Bunların dışında, mutlak ısmarlamanız gereken iki balık yemeği var. Balıklardan çok sosların lezzetini görmeniz için. Biri “acı tatlı” soslu mercan balığı. Gökhan ile sosun içinde ne olduğunu bulmaya çalıştık. Keşfedebildiğimiz lezzetler pirinç sirkesi, bal, mantarın sıkılması ile elde edilmiş su (stock), acı biber (chili) suyu, soğan suyu, soya ve tereyağı. Bunların dışında mercanın derisinin de çeşitli kuruyemiş ve baharatlardan oluşan bir bulamaç ile kaplanması yemeğe ayrı bir lezzet veriyor.

Marine edilmiş hamsi çok iyi
Bunun dışında Jean-Georges’un kalkan veya benzeri bir balık ile hazırladığı “Chateau Chalon” yani Fransa’nın Jura bölgesinin hafif okside bir beyaz şarabından yapılan tereyağ soslu (beurre blanc) balık da bir harika. 14 dolara daha iyisini sadece New York’ta değil, Fransa’da bile bulamazsınız.
İki kişi 100 dolara çıkacağınız diğer tavsiyem ise East Village’daki Prune lokantası.
Burada kaçırmamanız gereken yemekler var. Birincisi fırında pişmiş ve deniz suyu ile maydonoz salatası ile sunulan kemik iliği.

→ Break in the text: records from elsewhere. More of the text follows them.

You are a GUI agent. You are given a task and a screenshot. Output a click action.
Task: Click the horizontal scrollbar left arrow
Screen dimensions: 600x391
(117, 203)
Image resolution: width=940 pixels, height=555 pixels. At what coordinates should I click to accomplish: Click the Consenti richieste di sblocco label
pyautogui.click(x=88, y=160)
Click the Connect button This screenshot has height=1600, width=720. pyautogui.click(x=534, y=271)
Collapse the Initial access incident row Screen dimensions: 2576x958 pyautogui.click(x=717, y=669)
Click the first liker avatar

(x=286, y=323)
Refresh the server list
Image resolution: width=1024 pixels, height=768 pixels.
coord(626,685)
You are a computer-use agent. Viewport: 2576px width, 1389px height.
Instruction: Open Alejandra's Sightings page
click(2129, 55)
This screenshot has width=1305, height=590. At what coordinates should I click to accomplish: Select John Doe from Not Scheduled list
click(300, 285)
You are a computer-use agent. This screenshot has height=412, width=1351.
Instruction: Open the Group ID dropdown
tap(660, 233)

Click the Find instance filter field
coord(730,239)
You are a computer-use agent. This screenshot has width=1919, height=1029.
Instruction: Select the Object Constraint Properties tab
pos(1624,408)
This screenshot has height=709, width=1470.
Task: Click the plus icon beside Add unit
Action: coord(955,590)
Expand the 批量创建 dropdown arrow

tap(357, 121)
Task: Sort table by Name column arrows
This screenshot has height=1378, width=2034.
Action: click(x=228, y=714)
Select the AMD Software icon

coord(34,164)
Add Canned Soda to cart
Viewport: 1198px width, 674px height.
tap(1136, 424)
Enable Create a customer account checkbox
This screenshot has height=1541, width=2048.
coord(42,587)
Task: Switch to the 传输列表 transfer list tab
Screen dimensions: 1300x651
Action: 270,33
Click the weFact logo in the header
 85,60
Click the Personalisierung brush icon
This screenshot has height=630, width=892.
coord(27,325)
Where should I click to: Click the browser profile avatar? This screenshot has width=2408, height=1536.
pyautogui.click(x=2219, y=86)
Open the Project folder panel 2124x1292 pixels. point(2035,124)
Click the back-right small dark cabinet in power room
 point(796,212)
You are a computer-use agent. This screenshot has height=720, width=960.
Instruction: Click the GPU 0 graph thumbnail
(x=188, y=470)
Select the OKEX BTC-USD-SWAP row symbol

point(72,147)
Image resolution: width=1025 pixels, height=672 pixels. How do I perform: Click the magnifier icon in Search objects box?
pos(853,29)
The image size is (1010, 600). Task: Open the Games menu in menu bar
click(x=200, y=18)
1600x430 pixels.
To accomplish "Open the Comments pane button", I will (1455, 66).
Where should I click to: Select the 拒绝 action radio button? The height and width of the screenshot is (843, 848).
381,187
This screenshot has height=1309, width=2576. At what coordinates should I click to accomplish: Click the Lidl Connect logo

Buraya gelen bir arkadaş “Bizde bunu köpeklere verirler” diye burun büktü. Varsın büksün. Bazı köpeklerin damak tadı bazı insanlardan üstün olabilir.
Bunun dışında uykuluk (sweetbread) yemeği ve marine edilmiş hamsileri çok iyi. Ana yemek olarak da güzel bir ördek yemekleri ve iki kişilik levrekleri var.

Beş dakikada bir New York öğünü
Hiç vaktiniz yok ama hem ucuza hem de gerçek bir New York’lu gibi yemek mi istiyorsunuz?
O zaman önce East Village’da Katz’e uğrayıp sıraya girin ve bir pastrami sandviç ısmarlayın. Dana eti. Süper bir sandviç. Hem miktar hem de lezzet olarak.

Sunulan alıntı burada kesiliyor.